_Textauszug:_
Gemüseinseln mitten in der Stadt – Urban Gardening
Urban Gardening, das klingt irgendwie grün, hip und total angesagt. Das alles trifft auch zu, aber dennoch sind urbane Gärten keinesfalls ein junger Trend. Anders als bei klassischen Schrebergärten beschränkt sich das Gartenleben hier nicht auf die typischen Pachtflächen in Gartenkolonien. Urban Gardening ist auch an keine Mitgliedschaft im Kleingartenverein gebunden. Vielmehr geht es um den Anbau von Nahrungsmitteln in Gemeinschaftsgärten. Im Grunde wird der Gemüseacker also kleinräumig in die Stadt integriert, überall dorthin, wo Platz ist für ein Beet, oder für einen mit fruchtbarer Erde gefüllten Kübel, einen Kasten oder Topf. Wenn du lediglich ein paar Chili-Pflanzen in deiner Wohnung oder auf dem Balkongarten züchtest, beispielsweise mithilfe des „Spicy Garden“-Anbau-Sets, ist das allerdings kein Urban Gardening, denn deine privaten Räumlichkeiten sind ja nicht öffentlich zugänglich.
Wie unterscheidet sich Urban Gardening von anderen Formen des Gärtnerns?
Wer seine eigene Gartenfläche bewirtschaftet, ist damit noch lange kein urbaner Gärtner. Urban Gardening ist der Oberbegriff für verschiedene Formen von öffentlichem Gartenbau in Großstädten im Sinne eines Stadtgartens. Wird dieser sehr großflächig betrieben, sprechen Insider von Urban Farming. Ist mit der Aussaat, dem Anbau und dem Ernten von Pflanzen zugleich ein politischer Protest verbunden, handelt es sich um die Sonderform Guerilla Gardening. Guerillagärtner machen durch ihre Aktivitäten zum Beispiel auf brachliegende Areale und Monotonie in der Stadt aufmerksam. Auch gemeinschaftlich genutzte Gärten und Dachgärten, interkulturelle Gartenprojekte, Vertical Farming sowie Aquaponik- und Permakultur-Systeme sind Formen des Urban Gardenings. Vor dem Hintergrund städtischem Platzmangel werden auch viele Gärten in vertikaler Form angelegt, dem sogenannten Vertical Gardening.

_Gestellte Aufgabe 1:_ Stelle den Abschnitt der Einträge von der Zeile mit „Point to the 1200 tick label (x=103, y=118)“ bis zum Ende der Einträge als Markdown-Tabelle mit den Spalten „Nr.“ und „Zeile“ dar, wobei Leerzeilen entfallen. Lass die Bilder in der Antwort weg.
Die Einträge stehen in keinem Zusammenhang mit dem Textauszug.

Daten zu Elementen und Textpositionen
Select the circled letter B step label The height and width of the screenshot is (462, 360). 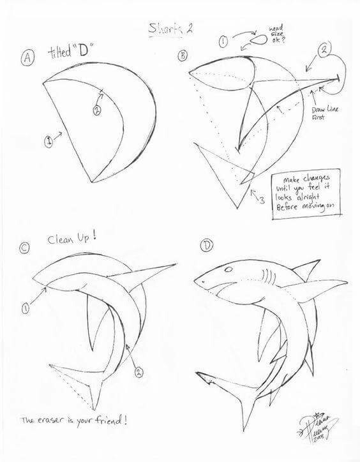coord(183,56)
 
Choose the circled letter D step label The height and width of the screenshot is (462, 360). coord(206,245)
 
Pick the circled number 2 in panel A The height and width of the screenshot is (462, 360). coord(97,110)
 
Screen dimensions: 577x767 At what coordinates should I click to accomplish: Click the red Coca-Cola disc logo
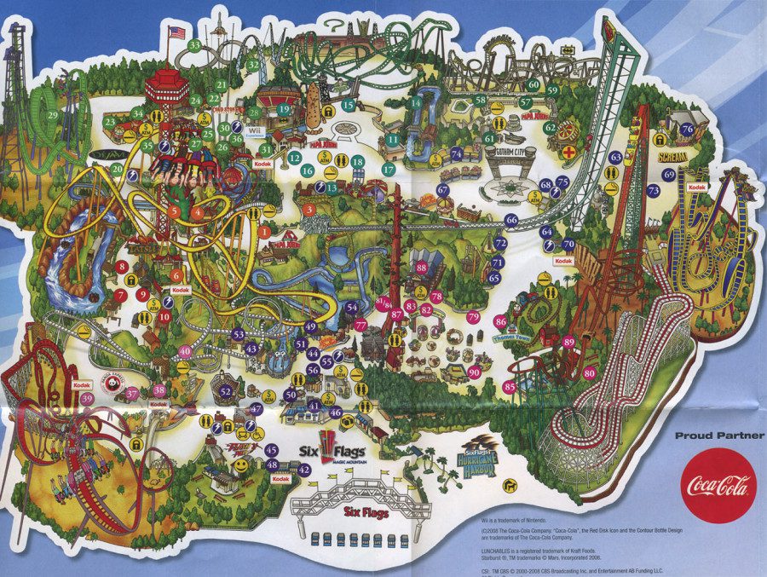pos(718,485)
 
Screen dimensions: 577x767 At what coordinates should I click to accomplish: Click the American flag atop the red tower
pos(177,32)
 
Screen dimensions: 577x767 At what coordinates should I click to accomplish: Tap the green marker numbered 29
pos(53,115)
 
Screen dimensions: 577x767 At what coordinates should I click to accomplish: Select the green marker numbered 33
pos(195,44)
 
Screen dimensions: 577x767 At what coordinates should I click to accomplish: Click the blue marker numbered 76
pos(687,129)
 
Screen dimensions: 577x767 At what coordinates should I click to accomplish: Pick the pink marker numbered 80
pos(589,372)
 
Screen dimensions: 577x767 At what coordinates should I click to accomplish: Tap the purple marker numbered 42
pos(305,470)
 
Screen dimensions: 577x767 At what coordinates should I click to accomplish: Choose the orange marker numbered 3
pos(309,209)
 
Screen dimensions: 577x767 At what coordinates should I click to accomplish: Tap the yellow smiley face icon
pos(241,465)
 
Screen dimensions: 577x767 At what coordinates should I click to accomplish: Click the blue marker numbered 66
pos(511,220)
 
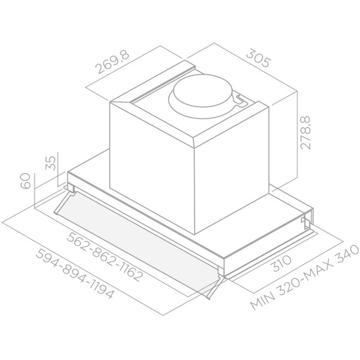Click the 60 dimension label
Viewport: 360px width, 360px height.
[26, 181]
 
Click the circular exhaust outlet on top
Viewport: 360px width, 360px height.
[200, 95]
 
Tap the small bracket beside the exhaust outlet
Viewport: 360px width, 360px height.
[242, 103]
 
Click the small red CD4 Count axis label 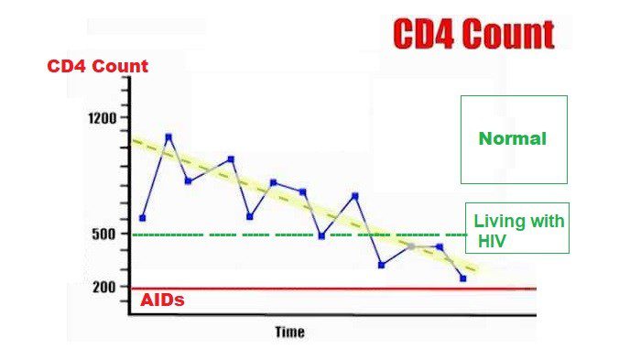(x=98, y=67)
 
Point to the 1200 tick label (x=103, y=118)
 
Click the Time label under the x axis (x=289, y=332)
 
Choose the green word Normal (x=513, y=139)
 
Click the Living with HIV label (x=517, y=230)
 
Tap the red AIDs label (x=162, y=300)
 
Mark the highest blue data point (x=168, y=137)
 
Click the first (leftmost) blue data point (x=143, y=218)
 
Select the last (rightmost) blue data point (x=463, y=278)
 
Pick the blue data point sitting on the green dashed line (x=321, y=235)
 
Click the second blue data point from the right (x=440, y=246)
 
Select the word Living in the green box (x=495, y=222)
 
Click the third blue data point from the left (x=188, y=180)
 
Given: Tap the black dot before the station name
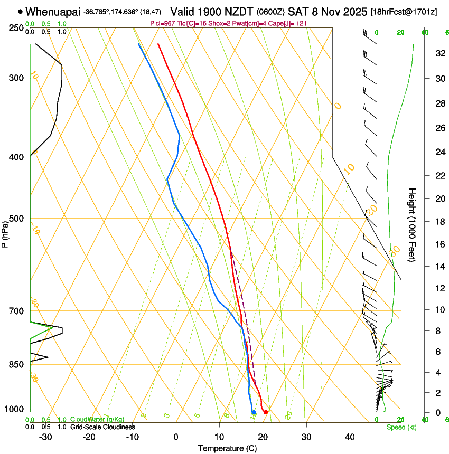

_Gestellte Aufgabe 2:_
Beantworte zum Textauszug über Urban Gardening die folgenden Fragen:
(a) An welche Mitgliedschaft ist Urban Gardening nicht gebunden?
(b) Wie heißt Urban Gardening, wenn es sehr großflächig betrieben wird?
(c) Wie nennt man die Anlage von Gärten in vertikaler Form?

_Schriftliche Lösung 1:_
| Nr. | Zeile |
|---|---|
| 1 | Point to the 1200 tick label (x=103, y=118) |
| 2 | Click the Time label under the x axis (x=289, y=332) |
| 3 | Choose the green word Normal (x=513, y=139) |
| 4 | Click the Living with HIV label (x=517, y=230) |
| 5 | Tap the red AIDs label (x=162, y=300) |
| 6 | Mark the highest blue data point (x=168, y=137) |
| 7 | Click the first (leftmost) blue data point (x=143, y=218) |
| 8 | Select the last (rightmost) blue data point (x=463, y=278) |
| 9 | Pick the blue data point sitting on the green dashed line (x=321, y=235) |
| 10 | Click the second blue data point from the right (x=440, y=246) |
| 11 | Select the word Living in the green box (x=495, y=222) |
| 12 | Click the third blue data point from the left (x=188, y=180) |
| 13 | Given: Tap the black dot before the station name |

_Schriftliche Lösung 2:_
(a) Urban Gardening ist an keine Mitgliedschaft im Kleingartenverein gebunden.
(b) In diesem Fall sprechen Insider von Urban Farming.
(c) Diese Form heißt Vertical Gardening.